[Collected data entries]
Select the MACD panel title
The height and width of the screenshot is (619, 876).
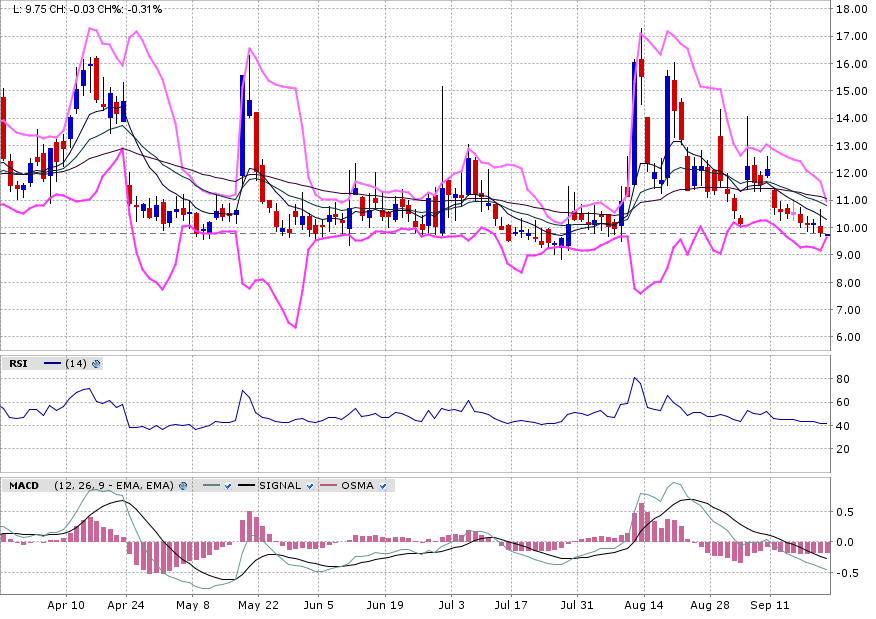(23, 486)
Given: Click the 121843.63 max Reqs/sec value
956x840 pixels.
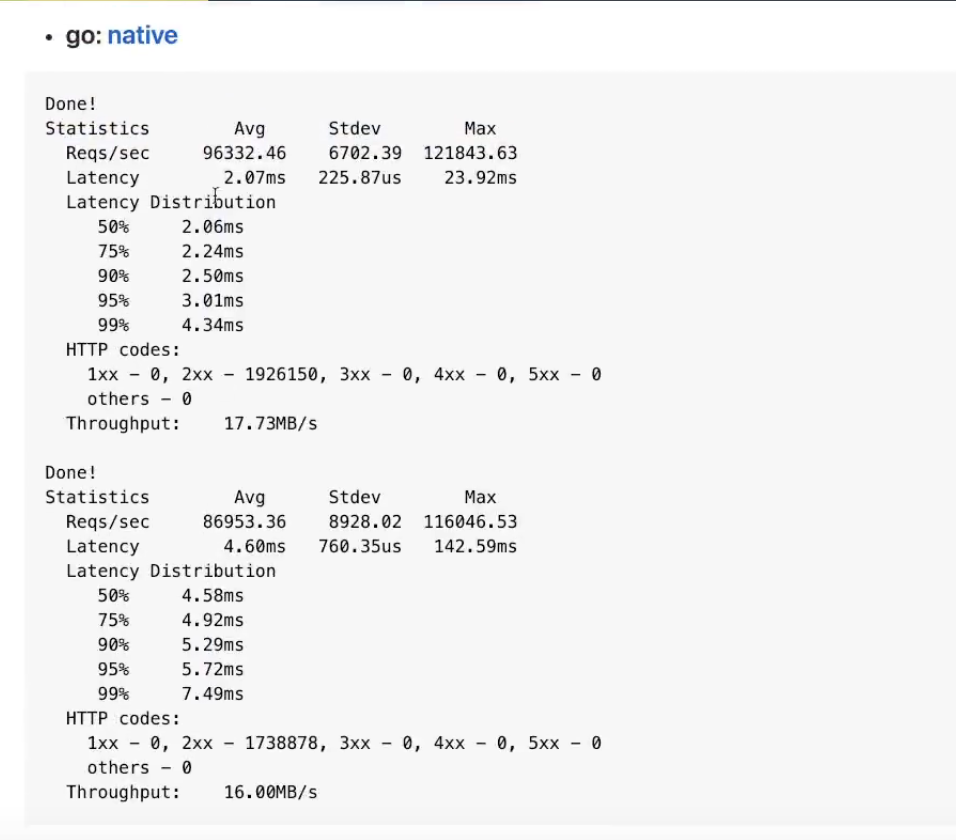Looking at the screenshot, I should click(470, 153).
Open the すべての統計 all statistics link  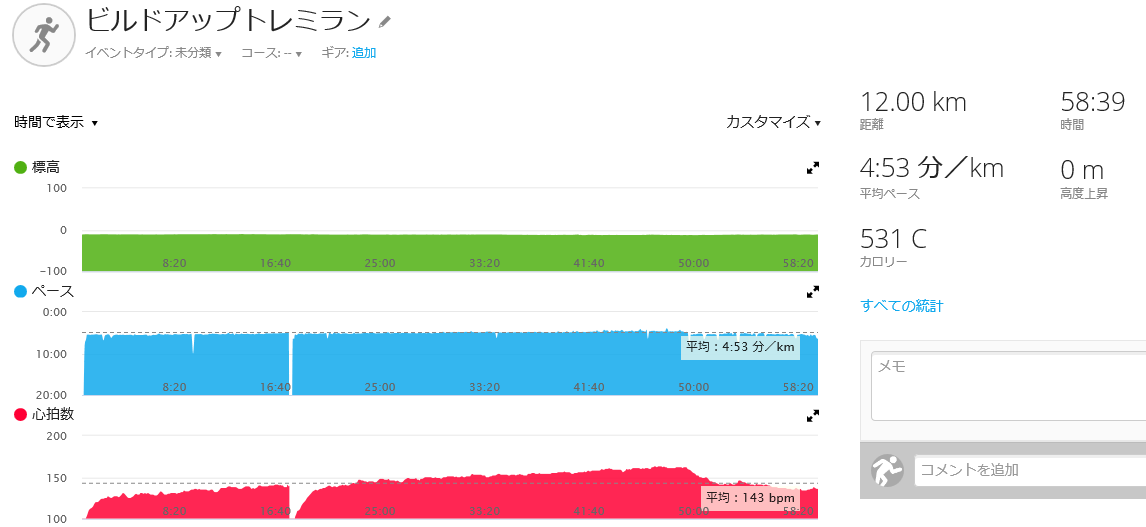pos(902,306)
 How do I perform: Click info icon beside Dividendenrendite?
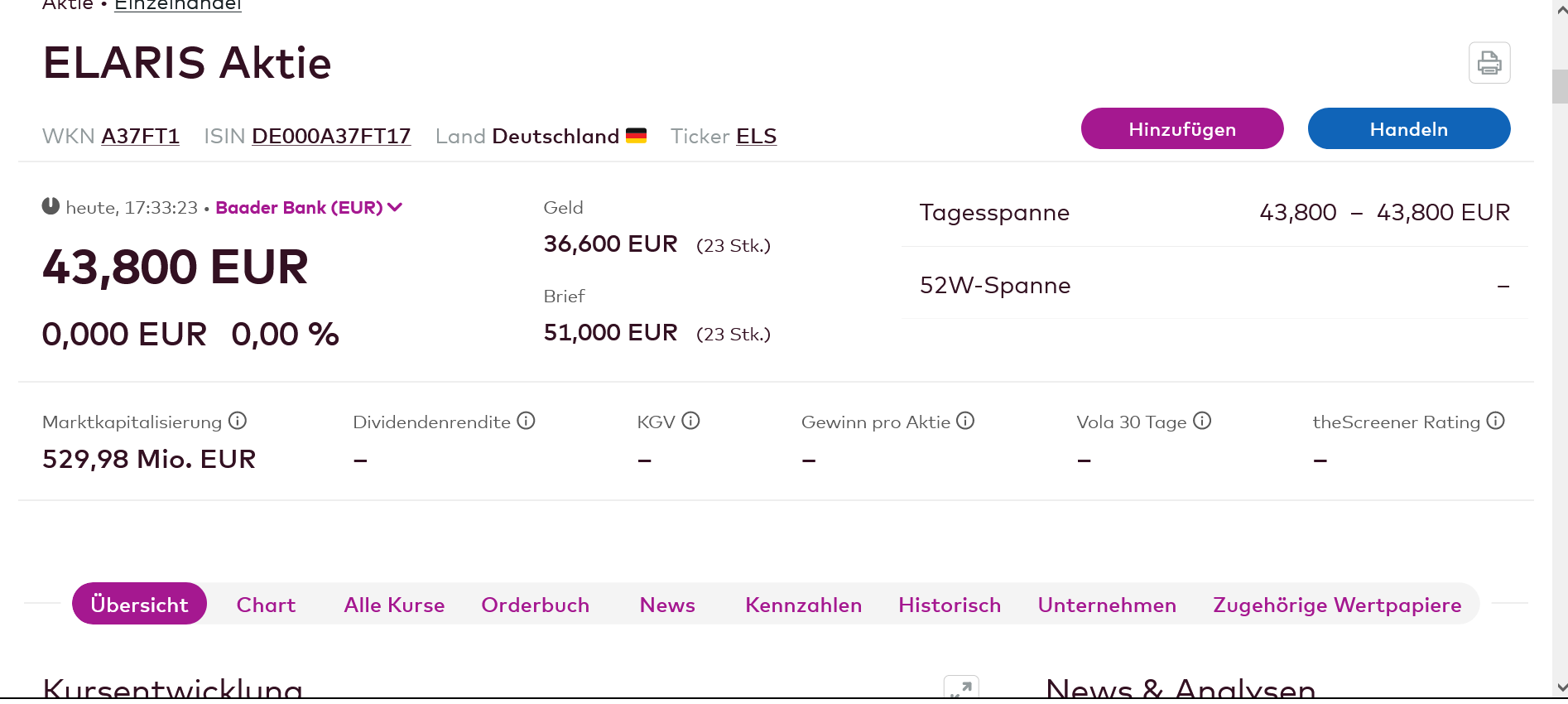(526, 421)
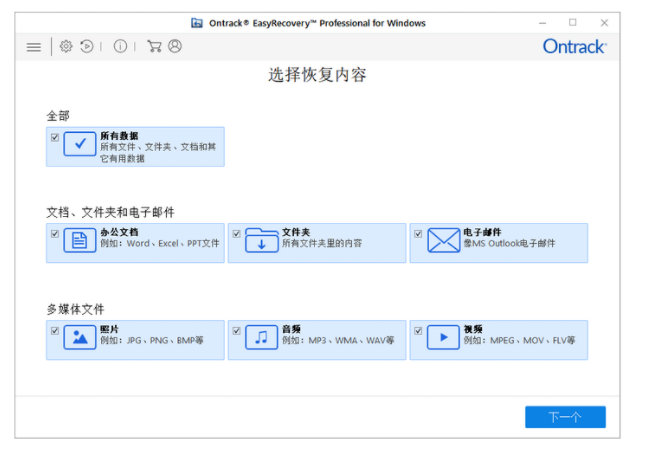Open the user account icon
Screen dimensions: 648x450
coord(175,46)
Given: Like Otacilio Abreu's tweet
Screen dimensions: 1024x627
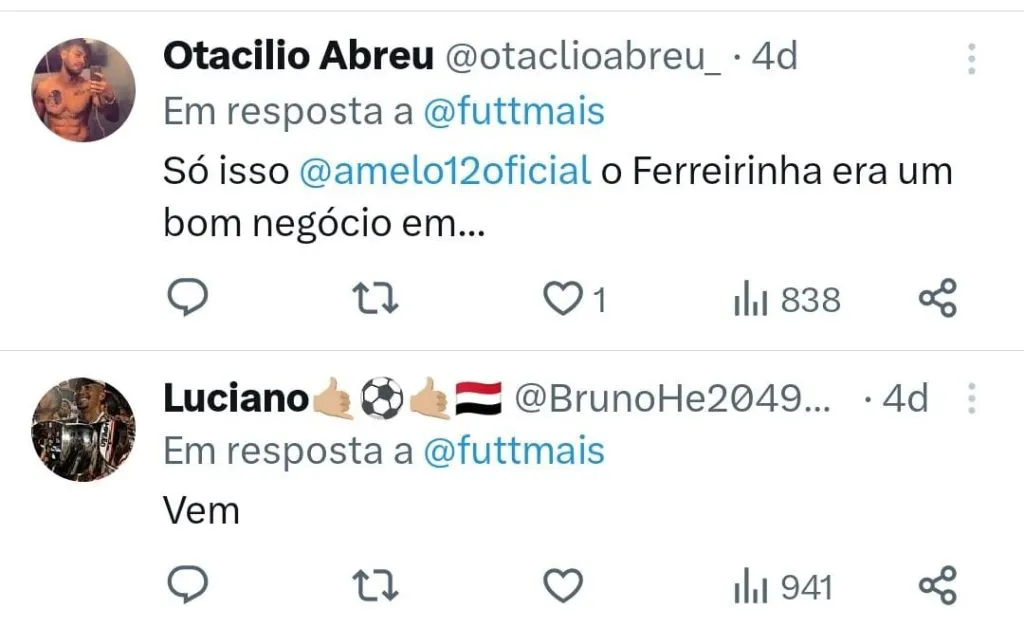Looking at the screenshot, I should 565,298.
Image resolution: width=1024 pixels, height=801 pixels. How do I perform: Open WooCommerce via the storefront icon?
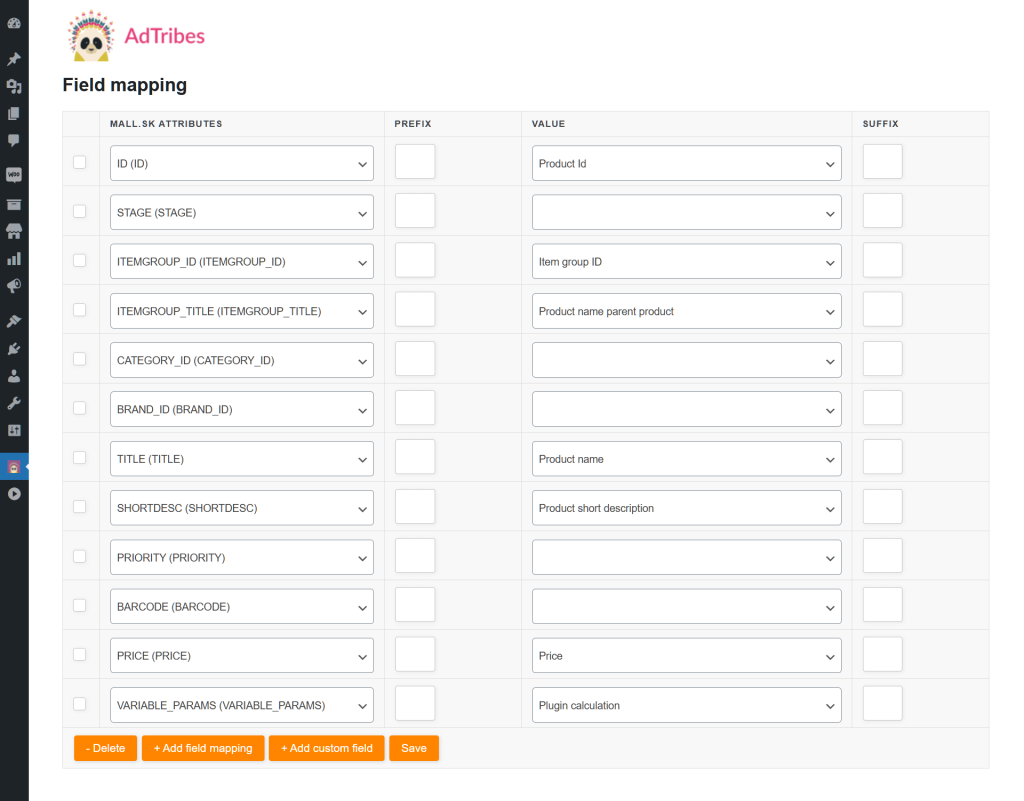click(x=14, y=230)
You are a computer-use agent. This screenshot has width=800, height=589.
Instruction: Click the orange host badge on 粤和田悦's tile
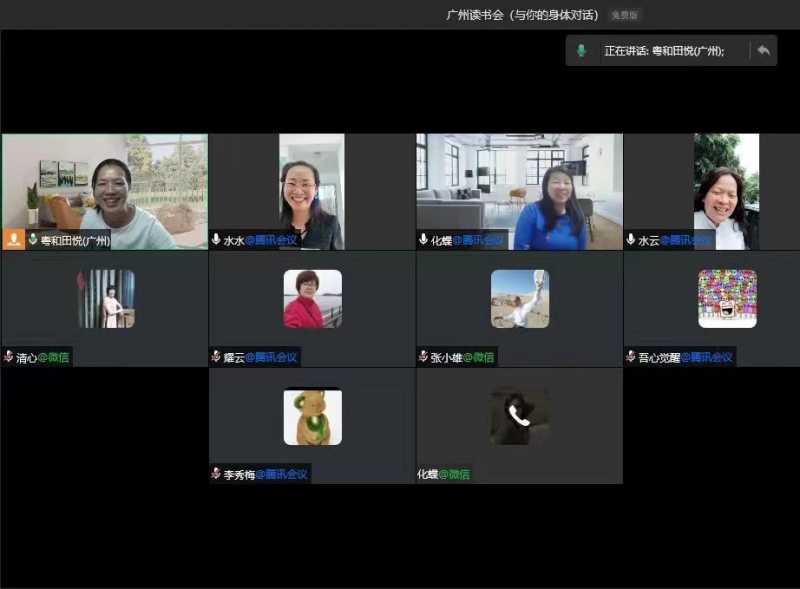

[TASK GOAL]:
Working from the entries above, filter out every line that lacks "Given" and copy what remains.

[EXERCISE SOLUTION]:
Given: Click the 121843.63 max Reqs/sec value
Given: Like Otacilio Abreu's tweet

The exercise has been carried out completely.